If these vital youth had their choice, they might be quite willing to take on a little low-cost, catastrophic-only coverage, coupled with a medical savings account in their own control. The Massachusetts wonder-plan doesn’t offer this as an option, however, so we may never know how that would have sold to these vibrant souls.

But the real question here is, what can we learn from these three stories? Well, to begin with, there’s the obvious fact that Emergency Rooms are still the preferred venue for far too many people in need of healthcare (while, more than likely, the vast majority of these folks do not NEED emergency care). It is always assumed that this represents the uninsured, and is thus a valid basis for agitating for universal ’single-payer’ health insurance. In reality, the CDC study found somewhat different results: “The report found that 46 million of the visits made to ERs in 2005 were by people with insurance, compared to 19 million by people without insurance.”

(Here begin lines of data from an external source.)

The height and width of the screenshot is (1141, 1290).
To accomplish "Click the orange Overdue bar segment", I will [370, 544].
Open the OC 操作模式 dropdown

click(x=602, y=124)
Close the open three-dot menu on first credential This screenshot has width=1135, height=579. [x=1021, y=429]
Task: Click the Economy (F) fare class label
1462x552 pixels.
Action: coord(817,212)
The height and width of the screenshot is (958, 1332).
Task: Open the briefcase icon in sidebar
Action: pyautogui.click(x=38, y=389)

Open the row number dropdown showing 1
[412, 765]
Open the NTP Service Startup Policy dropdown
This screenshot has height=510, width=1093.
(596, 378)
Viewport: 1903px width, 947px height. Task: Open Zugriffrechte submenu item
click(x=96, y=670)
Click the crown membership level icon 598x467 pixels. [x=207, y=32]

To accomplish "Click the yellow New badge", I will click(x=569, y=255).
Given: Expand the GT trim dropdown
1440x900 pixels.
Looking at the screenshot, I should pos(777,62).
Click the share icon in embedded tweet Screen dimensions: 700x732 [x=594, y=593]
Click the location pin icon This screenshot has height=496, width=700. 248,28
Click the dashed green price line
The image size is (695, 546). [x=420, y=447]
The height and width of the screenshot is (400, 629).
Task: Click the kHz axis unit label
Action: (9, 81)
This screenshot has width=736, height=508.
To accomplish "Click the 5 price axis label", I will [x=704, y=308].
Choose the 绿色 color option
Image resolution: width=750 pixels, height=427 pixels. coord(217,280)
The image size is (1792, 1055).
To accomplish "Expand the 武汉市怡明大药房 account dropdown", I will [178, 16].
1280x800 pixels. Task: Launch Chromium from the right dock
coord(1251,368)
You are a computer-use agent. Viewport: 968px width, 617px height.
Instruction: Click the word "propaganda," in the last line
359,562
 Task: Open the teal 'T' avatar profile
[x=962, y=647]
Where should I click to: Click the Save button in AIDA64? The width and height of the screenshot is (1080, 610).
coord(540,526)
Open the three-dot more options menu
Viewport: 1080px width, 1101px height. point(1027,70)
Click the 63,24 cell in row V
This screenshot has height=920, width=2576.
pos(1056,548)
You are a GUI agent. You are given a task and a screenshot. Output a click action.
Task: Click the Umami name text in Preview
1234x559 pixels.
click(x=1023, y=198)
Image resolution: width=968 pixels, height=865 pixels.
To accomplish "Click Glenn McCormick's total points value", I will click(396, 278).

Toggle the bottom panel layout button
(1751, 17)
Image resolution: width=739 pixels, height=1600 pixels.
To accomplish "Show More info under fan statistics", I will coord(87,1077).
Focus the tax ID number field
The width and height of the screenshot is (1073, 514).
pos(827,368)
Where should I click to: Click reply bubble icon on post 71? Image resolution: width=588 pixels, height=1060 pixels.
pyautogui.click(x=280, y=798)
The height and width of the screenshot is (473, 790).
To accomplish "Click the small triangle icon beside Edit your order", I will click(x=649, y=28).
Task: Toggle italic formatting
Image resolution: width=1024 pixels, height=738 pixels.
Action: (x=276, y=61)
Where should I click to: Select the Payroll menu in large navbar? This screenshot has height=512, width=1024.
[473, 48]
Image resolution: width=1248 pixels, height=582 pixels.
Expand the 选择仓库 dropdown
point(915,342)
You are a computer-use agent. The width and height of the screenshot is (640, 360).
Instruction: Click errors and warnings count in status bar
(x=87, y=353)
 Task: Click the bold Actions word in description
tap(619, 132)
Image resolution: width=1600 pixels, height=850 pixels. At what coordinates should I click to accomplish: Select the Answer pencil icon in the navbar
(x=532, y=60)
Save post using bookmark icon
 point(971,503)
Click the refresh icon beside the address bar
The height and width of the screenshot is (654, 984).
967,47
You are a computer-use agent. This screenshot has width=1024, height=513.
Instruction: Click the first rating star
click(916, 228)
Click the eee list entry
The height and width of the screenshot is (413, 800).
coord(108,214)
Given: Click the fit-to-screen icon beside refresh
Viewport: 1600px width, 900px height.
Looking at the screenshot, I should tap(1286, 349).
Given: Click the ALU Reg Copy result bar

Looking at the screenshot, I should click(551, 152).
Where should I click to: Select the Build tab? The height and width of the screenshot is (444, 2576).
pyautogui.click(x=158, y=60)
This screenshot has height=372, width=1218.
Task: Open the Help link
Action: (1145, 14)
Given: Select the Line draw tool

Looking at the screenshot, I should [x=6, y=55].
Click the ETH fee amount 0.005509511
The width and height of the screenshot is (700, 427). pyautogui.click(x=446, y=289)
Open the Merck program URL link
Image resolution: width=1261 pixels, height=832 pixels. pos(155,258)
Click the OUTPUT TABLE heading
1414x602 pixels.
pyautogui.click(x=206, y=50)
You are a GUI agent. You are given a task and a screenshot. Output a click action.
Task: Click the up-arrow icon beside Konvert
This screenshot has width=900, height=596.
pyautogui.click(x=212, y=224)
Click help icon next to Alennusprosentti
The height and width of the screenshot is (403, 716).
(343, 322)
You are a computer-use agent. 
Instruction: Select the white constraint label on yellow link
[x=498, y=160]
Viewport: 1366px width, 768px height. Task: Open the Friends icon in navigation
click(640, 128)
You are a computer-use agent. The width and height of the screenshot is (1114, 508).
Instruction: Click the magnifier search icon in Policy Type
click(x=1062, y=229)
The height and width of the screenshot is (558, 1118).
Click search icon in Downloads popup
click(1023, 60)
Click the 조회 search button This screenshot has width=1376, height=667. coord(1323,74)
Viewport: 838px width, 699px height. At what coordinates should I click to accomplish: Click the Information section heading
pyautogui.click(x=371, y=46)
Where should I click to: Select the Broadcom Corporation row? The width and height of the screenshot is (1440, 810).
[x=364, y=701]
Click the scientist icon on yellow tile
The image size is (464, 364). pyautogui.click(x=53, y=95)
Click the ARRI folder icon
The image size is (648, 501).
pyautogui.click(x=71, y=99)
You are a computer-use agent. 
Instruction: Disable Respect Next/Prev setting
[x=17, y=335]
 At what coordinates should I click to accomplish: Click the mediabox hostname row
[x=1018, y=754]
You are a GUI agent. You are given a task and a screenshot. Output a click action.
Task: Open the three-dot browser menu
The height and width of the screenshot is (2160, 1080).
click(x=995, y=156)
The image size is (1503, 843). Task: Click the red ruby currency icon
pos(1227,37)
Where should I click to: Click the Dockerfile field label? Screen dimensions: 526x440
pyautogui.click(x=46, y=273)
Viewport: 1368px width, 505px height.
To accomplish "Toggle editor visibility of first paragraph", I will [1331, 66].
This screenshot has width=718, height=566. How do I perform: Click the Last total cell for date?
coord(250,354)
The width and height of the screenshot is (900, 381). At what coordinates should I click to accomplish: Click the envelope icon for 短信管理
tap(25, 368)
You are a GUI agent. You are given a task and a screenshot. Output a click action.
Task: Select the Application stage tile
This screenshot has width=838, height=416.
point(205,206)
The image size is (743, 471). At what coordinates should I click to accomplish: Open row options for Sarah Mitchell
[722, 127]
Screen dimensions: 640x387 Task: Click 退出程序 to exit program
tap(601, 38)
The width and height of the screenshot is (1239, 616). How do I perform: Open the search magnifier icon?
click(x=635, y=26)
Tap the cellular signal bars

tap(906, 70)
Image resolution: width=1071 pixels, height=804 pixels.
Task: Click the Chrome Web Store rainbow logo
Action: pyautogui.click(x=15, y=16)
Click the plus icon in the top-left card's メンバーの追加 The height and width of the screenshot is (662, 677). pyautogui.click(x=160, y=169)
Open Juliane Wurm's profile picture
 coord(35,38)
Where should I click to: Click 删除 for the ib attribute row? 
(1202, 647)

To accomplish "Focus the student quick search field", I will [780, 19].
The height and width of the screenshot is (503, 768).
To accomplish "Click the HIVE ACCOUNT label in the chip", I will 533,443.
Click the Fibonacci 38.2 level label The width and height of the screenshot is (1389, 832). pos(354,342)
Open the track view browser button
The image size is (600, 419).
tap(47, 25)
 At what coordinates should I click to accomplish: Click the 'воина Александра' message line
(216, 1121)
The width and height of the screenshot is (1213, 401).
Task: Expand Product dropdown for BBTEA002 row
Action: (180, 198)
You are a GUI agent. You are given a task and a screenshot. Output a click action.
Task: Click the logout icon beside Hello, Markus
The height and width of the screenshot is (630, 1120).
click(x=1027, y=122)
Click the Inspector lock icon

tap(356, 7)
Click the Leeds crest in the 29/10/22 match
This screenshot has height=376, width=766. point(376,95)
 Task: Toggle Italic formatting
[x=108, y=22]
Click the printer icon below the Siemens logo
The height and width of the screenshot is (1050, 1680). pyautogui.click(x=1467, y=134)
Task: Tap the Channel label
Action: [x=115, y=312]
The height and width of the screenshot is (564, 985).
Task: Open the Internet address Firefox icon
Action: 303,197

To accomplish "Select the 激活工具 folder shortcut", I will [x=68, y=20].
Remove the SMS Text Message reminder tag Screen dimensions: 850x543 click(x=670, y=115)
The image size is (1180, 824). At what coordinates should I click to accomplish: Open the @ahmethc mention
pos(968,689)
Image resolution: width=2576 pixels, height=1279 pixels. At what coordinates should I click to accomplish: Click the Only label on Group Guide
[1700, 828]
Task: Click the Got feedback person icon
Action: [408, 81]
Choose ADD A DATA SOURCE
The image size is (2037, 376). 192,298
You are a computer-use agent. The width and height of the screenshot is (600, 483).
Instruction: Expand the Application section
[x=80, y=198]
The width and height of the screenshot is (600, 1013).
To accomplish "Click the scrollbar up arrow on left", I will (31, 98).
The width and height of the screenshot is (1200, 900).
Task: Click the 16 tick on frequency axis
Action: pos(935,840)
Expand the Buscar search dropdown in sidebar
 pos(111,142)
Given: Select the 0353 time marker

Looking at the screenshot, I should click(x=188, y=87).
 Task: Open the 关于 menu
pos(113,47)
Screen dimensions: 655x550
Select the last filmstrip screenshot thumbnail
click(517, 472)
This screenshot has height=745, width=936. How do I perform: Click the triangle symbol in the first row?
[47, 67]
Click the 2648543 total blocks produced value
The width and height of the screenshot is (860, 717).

In other words, even among the already insured, many still choose the ER over a regular doctor’s office when they are in need of health services. Whether this is due to overbooked individual physicians, poorly run clinics that chase away patients, refusal to play the “co-pay” game or some other factor … that question doesn’t get addressed in either of these surveys. Clearly, though, the bulk of the problem of long waiting times in emergency rooms is not just a factor of the uninsured among us.

However, if we look at both sets of data, something does begin to emerge. Breaking out of the mindset that this can be fixed by insuring everyone (just wait to see how many flock to the ER when it not only doesn’t cost anything but is just as good or bad an option as seeing your own doctor!) is mandatory, if we are to have any hope of improving the situation. Finding ways instead to encourage people to do the right thing, and to give them incentives for self-aware living … there lies the pathway of the true healthcare reformer.

One Response to “Update on the healthcare battles”

  1. Rick Fisk Says:

    Very nice piece. I don’t have insurance and frankly don’t want any. I have mixed feelings about this because I have children. But as a bootstrap entrepreneur, I can’t afford it. So we pay as we go and do the best we can to keep ourselves healthy. I think what would be very interesting would be to do an in-depth study on what exactly people are complaining when they go to emergency rooms. In my little experience visiting them, I see many who are there for what I would have thought absurd 20 years ago. Flu symptoms, malaise… these are now worthy of emergency room visits. Lastly, I don’t think checkups are all they’re cracked up to be. My grandfather who lived to almost 101 gave me this advice when he was 80 and just off the 18th green after having shot par: Son, if you want to live this long and stay healthy, avoid doctors.